We are happy to announce a talk by Kathryn Barnes. Please find an abstract below.
Title: Modals in Malay
Room: IG 4.301
Date: October 31
Time: 4pm – 6pm
Crosslinguistic research into modal systems outside of Europe has revealed systematic variation in how modal force, strength and flavour are grammaticalised in different languages. This talk aims to give an initial analysis of the grammaticalisation of these features in modality in Malay, looking specifically at the necessity modals mesti (must) and perlu (need). The data collected through semantic fieldwork with speakers of Malay found that the modals display previously observed behaviour with regard to flavour; mesti varies between epistemic and root modal flavour, with perlu being restricted to root modality. However, both modals vary between weak and strong necessity readings and their root readings are also gradable, with perlu consistently being stronger than mesti.

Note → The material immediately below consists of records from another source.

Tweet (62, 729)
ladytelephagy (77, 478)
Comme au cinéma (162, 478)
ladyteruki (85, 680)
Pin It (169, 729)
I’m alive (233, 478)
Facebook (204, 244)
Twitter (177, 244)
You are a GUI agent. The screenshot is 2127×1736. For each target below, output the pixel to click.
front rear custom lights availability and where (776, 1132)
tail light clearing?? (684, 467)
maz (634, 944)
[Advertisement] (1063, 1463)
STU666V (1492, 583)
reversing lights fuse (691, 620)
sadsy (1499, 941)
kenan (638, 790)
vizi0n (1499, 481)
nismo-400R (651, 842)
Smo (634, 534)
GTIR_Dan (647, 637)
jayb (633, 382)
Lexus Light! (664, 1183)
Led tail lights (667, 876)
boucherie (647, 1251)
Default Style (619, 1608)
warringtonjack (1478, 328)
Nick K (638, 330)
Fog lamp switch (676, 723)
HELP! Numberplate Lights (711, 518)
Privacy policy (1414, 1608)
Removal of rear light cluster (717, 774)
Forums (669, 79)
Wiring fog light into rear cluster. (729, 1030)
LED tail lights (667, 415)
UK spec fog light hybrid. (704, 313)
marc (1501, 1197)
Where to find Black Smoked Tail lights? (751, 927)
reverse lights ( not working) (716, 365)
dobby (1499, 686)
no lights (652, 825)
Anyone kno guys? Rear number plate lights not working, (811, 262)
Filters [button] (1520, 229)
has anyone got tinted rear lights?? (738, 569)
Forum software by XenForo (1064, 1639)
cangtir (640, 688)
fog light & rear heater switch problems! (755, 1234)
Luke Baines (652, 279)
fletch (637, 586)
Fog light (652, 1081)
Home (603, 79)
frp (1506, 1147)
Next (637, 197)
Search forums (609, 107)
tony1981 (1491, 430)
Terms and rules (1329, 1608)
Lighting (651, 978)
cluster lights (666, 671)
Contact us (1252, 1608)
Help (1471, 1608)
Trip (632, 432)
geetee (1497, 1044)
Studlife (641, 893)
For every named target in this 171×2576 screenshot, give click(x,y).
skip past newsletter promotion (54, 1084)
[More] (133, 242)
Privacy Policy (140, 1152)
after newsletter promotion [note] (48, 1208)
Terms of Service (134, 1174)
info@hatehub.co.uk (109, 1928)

The use of a degree-based analysis of necessity modals, initially put forward by Portner & Rubinstein (2016), to interpret mesti and perlu highlights how these observations challenge the traditional quantificational view of modality and particularly the generally assumed binary opposition between necessity and possibility. Overall, this research into Malay demonstrates how further crosslinguistic investigation into modality may contribute to understanding how standard theories need to be adapted to account for such variations.